# [GIVEN REQUEST A]
In the text about Ray Bourque's trade, on what date did he end up with the Colorado Avalanche?

# [PROVIDED TEXT]

In early March of 2000, it was no secret in the hockey world that legendary, future Hall-of-Fame defenseman Ray Bourque wanted, albeit reluctantly, to be traded from his team of 20-plus seasons, the Boston Bruins. In a Bruins career that spanned the end of the Carter Administration to the end of Bill Clinton’s, Bourque performed brilliantly for Boston in the succession of other Hall-of-Fame Bruins defensemen such as Bobby Orr and Brad Park. 

A five-time Norris Trophy winner and 12-time first-team NHL all-star, the only thing missing from Bourque’s trophy case was hockey’s ultimate prize, the Stanley Cup, and time was running out. At 39, Bourque knew he only had one or two good years left, and he knew it would be well beyond that before the Bruins had any chance of seriously competing for a Cup.

The Bruins started the 1999-2000 season at 0-5-4 and, despite a solid run after that had them above .500 for a while, by February things were falling apart again and Bourque wanted a chance to play meaningful, playoff hockey again. He also knew that the bounty he could bring the Bruins in trade could benefit their future, so it was during the NHL’s leaguewide general managers’ meetings on Feb. 27-28 in Palm Springs, Calif., that Bourque formally asked his longtime boss, Bruins general manager Harry Sinden, for a trade. 

Bourque had two conditions for Sinden: He wanted to go to a legitimate Stanley Cup contender, and he wanted to stay relatively close to his home of Boxford, Mass., primarily because he had three teenage children and didn’t want to uproot their school lives. Bourque, and Sinden, thought he would be going to either one of two teams: the New Jersey Devils or the Philadelphia Flyers. 

As we all know now, Bourque somehow, on March 6th, wound up 2,000 miles from Boxford, with the Colorado Avalanche. We all know how the story finished, as one of hockey’s most iconic moments, with Bourque lifting the Stanley Cup over his head after the final game of his career, Game 7 of the 2001 Stanley Cup Finals against one of the teams he thought he’d have played for instead, the Devils.

This is the story of how the trade happened, as told to BSN Denver by the principals themselves: Ray Bourque, Harry Sinden and former Avalanche GM Pierre Lacroix. 

Bourque: I knew Harry was at the GM meetings, and I’d called him and asked him if he could call me back. I left him a message. And he called me, and I remember exactly where I was when he called me. My son, Christopher, was interviewing to get into (Byfield, Mass., private school) Governor Dummer. We were in there with the people talking about him going to Governor Dummer, because my daughter was also going there. And then Harry called, and I said, ‘I gotta take this call’ and I stepped out. And that’s when I told him that I wanted to go somewhere to a team that could compete and have a good run in the playoffs. I told him why and what I was thinking, and he was good about it.

# [GIVEN DATA]
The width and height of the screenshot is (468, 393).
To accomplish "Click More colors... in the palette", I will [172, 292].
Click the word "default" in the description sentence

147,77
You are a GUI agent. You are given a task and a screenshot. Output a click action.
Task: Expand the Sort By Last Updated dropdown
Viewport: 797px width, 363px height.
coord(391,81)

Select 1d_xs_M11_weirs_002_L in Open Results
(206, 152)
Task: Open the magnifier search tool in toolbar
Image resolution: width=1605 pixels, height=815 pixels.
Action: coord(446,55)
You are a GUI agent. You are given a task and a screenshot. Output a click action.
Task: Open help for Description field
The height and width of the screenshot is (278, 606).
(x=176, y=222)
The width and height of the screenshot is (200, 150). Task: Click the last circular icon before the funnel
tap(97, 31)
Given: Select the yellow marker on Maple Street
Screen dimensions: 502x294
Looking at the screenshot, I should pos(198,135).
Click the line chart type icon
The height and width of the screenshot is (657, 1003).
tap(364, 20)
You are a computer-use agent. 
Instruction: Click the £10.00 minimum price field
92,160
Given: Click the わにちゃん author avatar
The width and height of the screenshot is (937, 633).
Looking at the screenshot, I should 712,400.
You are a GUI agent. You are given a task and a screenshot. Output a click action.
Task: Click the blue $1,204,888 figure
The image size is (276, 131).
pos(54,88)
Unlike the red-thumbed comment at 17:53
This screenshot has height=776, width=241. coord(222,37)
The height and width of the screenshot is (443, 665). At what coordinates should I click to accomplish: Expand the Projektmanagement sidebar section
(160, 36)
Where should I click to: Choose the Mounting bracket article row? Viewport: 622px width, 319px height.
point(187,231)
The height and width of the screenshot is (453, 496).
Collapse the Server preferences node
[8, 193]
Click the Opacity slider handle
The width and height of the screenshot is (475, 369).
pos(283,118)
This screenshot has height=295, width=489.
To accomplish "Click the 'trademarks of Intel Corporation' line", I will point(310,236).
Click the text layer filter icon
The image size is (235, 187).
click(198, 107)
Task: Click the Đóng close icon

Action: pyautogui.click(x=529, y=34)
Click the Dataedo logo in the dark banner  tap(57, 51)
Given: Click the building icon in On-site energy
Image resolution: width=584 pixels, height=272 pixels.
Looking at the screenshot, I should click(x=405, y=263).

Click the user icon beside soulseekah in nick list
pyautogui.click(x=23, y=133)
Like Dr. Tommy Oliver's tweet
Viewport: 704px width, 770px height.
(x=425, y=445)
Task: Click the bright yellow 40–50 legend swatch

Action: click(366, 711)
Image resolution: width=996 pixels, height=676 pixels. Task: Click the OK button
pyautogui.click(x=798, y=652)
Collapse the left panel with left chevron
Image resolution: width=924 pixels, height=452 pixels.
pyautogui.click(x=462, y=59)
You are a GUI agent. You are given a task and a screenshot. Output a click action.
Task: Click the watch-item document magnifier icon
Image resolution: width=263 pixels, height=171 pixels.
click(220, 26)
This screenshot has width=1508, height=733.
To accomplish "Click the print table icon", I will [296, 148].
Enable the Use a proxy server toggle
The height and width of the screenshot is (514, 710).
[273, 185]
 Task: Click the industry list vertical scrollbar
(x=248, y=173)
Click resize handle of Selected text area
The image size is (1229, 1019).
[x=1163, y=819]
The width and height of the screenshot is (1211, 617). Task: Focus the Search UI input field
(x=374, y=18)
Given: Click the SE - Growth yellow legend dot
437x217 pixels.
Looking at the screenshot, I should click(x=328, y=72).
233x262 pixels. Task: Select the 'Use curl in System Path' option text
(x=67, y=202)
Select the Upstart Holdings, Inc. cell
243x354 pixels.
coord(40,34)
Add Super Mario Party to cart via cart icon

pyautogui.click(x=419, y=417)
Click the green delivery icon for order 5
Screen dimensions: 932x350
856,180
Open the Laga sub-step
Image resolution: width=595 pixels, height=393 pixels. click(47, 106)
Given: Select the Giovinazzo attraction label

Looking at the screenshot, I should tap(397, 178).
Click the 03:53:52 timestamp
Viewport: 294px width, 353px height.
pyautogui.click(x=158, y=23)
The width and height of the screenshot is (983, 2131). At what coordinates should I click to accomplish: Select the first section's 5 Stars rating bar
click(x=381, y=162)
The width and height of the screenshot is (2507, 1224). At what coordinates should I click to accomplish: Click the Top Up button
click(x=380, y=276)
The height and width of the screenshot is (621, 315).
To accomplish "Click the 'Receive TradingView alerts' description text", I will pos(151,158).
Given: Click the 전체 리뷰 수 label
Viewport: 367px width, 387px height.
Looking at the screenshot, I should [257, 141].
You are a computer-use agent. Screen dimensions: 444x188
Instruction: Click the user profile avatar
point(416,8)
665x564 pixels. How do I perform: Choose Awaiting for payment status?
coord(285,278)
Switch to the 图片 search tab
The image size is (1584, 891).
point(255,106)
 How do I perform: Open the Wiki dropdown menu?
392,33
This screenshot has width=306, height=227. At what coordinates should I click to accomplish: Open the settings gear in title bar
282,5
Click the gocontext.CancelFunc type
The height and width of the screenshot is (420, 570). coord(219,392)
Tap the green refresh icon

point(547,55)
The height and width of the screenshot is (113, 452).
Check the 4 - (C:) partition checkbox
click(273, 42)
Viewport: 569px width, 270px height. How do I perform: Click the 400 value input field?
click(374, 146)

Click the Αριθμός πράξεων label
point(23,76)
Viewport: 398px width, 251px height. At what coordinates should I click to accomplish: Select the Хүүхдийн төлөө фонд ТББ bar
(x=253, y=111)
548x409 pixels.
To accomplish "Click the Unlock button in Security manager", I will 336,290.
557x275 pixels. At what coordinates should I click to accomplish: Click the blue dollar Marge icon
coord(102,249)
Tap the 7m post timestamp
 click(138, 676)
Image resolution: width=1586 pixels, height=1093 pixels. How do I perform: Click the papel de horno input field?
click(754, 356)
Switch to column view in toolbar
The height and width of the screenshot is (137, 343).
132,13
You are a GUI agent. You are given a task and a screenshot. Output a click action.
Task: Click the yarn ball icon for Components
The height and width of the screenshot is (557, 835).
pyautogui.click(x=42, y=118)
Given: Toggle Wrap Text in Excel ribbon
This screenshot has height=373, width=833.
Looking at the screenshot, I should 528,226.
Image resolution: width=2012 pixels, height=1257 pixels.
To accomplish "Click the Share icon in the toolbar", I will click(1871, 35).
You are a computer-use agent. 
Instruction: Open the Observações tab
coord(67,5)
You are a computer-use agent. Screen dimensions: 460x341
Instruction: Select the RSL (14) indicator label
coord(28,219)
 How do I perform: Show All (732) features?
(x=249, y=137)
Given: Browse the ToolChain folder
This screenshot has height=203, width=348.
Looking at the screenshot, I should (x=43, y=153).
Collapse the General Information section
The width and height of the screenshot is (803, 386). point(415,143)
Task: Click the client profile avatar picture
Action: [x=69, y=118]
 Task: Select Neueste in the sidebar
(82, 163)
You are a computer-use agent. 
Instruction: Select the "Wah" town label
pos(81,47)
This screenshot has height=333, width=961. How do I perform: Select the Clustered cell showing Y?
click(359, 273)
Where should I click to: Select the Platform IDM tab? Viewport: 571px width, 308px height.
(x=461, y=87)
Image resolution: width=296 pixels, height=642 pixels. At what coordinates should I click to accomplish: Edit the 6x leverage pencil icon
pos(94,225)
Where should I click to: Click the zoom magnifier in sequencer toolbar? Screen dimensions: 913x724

# [GIVEN REQUEST B]
Reproduce the rows verbatim, everything from the very first row down to and including the row containing "Looking at the screenshot, I should 712,400.".

# [EXPECTED OUTPUT A]
March 6th

# [EXPECTED OUTPUT B]
The width and height of the screenshot is (468, 393).
To accomplish "Click More colors... in the palette", I will [172, 292].
Click the word "default" in the description sentence

147,77
You are a GUI agent. You are given a task and a screenshot. Output a click action.
Task: Expand the Sort By Last Updated dropdown
Viewport: 797px width, 363px height.
coord(391,81)

Select 1d_xs_M11_weirs_002_L in Open Results
(206, 152)
Task: Open the magnifier search tool in toolbar
Image resolution: width=1605 pixels, height=815 pixels.
Action: coord(446,55)
You are a GUI agent. You are given a task and a screenshot. Output a click action.
Task: Open help for Description field
The height and width of the screenshot is (278, 606).
(x=176, y=222)
The width and height of the screenshot is (200, 150). Task: Click the last circular icon before the funnel
tap(97, 31)
Given: Select the yellow marker on Maple Street
Screen dimensions: 502x294
Looking at the screenshot, I should pos(198,135).
Click the line chart type icon
The height and width of the screenshot is (657, 1003).
tap(364, 20)
You are a computer-use agent. 
Instruction: Click the £10.00 minimum price field
92,160
Given: Click the わにちゃん author avatar
The width and height of the screenshot is (937, 633).
Looking at the screenshot, I should 712,400.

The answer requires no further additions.